▶ [作業内容]
1) 石峰寺の若冲忌についての文章を読んで、次の問いに答えてください。
(a) 若冲忌は毎年何月何日に行われますか。
(b) 若冲忌の日に限って徴らないとされている拝観料はいくらですか。
(c) 筆者が初めて石峰寺を訪れたのはいつですか。
2) 石峰寺の若冲忌についての文章から、「人気ブログランキング | 話題のタグを見る」から「シが2、3枚同封されていた。」までをそのまま書き写してください。
3) 石峰寺の若冲忌についての文章を、最後の文のあとから書き進めてください。

▶ [読解文]
人気ブログランキング | 話題のタグを見る

●当分の間、去年の空白日に投稿します。最新の投稿は右欄メニュー最上部「最新投稿を表示する」かここをクリックしてください。

●石峰寺での若冲忌
若冲忌の案内の封書が届いたのは3週間ほど前だった。今年は本堂裏の五百羅漢の石像のある竹林で音楽パフォーマンスがあるとのことで、それを案内するチラシが2、3枚同封されていた。



ここ数年、若冲が若い人たちの間でよく知られて人気が高まったことを思えば、こうした音楽パフォーマンスが奉納されるのは不思議ではない。このパフォーマンスについては後述しよう。さて、石峰寺に初めて訪れたのは3年前だ。台風が去った直後の9月中旬であった。「竹林は蚊が多いので団扇を持って行ってください」と、住職の奥さんから手わたされたことが、まるで昨日のことのように思い出される。当時、その奥さんの御主人である住職は亡くなってまだ数年ほどであったのではないだろうか。現在の住職は息子さんで、まだまだ若い。「先だって若冲忌がありましたが、もしよろしければ来年は御案内を差し上げますので、御住所などをお伝えください」と奥さんから言われ、その次の年から9月10日の若冲忌に出席することにした。今年で3回目だ。幸い、台風にも遇わずで、天気に恵まれてよかった。ただし、午後6時頃にとんでもない激しい雷雨があったが、その時は三条寺町の平安画廊に行って喋っていた。若冲忌に一度出席すると、毎年案内が届く。そしてその案内の封筒を持参すると記念品を手わたされる。だが、法要であるので、お供えとしていくばくかのお金を包んで行く。これは強制ではないが、みんながそうやっていることに気がついて次の年から持って行くことにした。それでも1年に1回のこの若冲忌は、石峰寺からすればかなりの赤字で、お供え金だけでは到底足りない。それでも若冲ゆかりの寺であるので、この日に限り300円の拝観料は徴らず、法事に出席する人々にいろいろと振る舞うことになる。何だかいつも申し訳ない気がするが、土曜や日曜であればいいが、平日となると、なかなか遠方から足を運ぶことが出来ない人が多いはずで、寺の出費もある程度はやむを得ない。すぐ近くに伏見稲荷大社があるので、観光ルートからは外れているとは言えないが、バスを停める場所がないため、たくさんの人が一度に訪れることに対処出来ない。せっかくの五百羅漢像という珍しい文化遺産があるのに、深草の鄙びた一寺という立場に甘んじているが、それでも逆に考えれば、あまり俗化しないからよいとも言える。いつ訪れても同じように五百羅漢像があるというのは嬉しい。

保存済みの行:
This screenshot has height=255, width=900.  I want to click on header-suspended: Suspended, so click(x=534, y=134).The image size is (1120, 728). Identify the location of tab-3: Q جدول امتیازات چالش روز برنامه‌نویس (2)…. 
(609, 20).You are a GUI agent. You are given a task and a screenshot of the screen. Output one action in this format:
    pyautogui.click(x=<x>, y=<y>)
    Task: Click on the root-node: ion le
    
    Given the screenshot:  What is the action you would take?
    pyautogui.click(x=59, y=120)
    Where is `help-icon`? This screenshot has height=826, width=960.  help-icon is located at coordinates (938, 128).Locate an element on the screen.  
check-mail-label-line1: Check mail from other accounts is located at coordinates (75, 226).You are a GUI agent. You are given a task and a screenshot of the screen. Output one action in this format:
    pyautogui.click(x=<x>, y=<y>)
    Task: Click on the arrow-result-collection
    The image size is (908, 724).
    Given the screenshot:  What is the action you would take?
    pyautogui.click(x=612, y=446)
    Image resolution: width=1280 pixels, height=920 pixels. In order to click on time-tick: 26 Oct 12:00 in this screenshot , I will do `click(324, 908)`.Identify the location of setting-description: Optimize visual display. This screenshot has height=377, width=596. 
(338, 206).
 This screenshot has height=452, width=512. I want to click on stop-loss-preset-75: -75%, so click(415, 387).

▶ [各設問の解答]
1)
(a) 9月10日
(b) 300円
(c) 3年前の9月中旬、台風が去った直後

2)
人気ブログランキング | 話題のタグを見る

●当分の間、去年の空白日に投稿します。最新の投稿は右欄メニュー最上部「最新投稿を表示する」かここをクリックしてください。

●石峰寺での若冲忌
若冲忌の案内の封書が届いたのは3週間ほど前だった。今年は本堂裏の五百羅漢の石像のある竹林で音楽パフォーマンスがあるとのことで、それを案内するチラシが2、3枚同封されていた。

3)
 2年前に出会い、今年も話をした人がふたりいる。そのほかにも去年見た顔がちらほらとあり、毎年訪れる人は少なくないようだ。それに関東方面からが多いそうだ。みんな若冲に何らかの思いを抱いてやって来るし、自分がどのようにして若冲に出会ったかを得意気に語る人も珍しくはなく、見知らぬ人でも親しくなるのは早い。今年は高齢の小柄な女性と2時間ほどずっと話込んだ。すでに亡くなった御主人が晩年に若冲の絵を気に入り、分厚い画集を購入したり、石峰寺に墓を建てることさえ考えたそうで、その意思を思って奥さんがはるばる毎年若冲忌に訪れているようであった。そう言えば、去年も来ておられた記憶がある。法要にやって来た人は、本堂隣の住居になっている床の間の部屋に通されるが、一旦座蒲団に座り込むと席を換えることは何となくはばかれるから、話し合うことになるとしてもほとんどが隣合わせた人だけになりやすい。今年は音楽パフォーマンスが午後からあったので、法事の後に昼食が出された。それが終わった後、来客同士で話合う時間がそこそこあって、筆者の左隣に座った前述のおばあさんが話しかけて来たのだ。なかなかの美術通で話がよく合ったが、せっかく京都に来たのだから、泊まりがけで展覧会を観るとのことで、京都工芸繊維大学の場所を教えてほしいと言われた。そこでは今『ルイジ・コラーニ展』が開催中で、若い人ならいざ知らず、こうしたデザイナーの展覧会まで観に行くパワーがあることに驚いた。展覧会のために日本各地を動いているといった感じで、それが健康の源にもなっているのだろう。若冲忌は近所の檀家から手伝いに来る老人も含めて、老若男女が集まるが、今年は去年、一昨年に比べて最も多かった。それでも50人ほどだ。もちろん午後からやって来て、法要に参加しない人はここには含まれない。50人は少ないようだが、本堂でひとりずつ順に焼香をするので、あまり多いと本堂に入り切れないし、読経を続ける住職も大変だ。経験から言えば50人ほどでちょうどいい。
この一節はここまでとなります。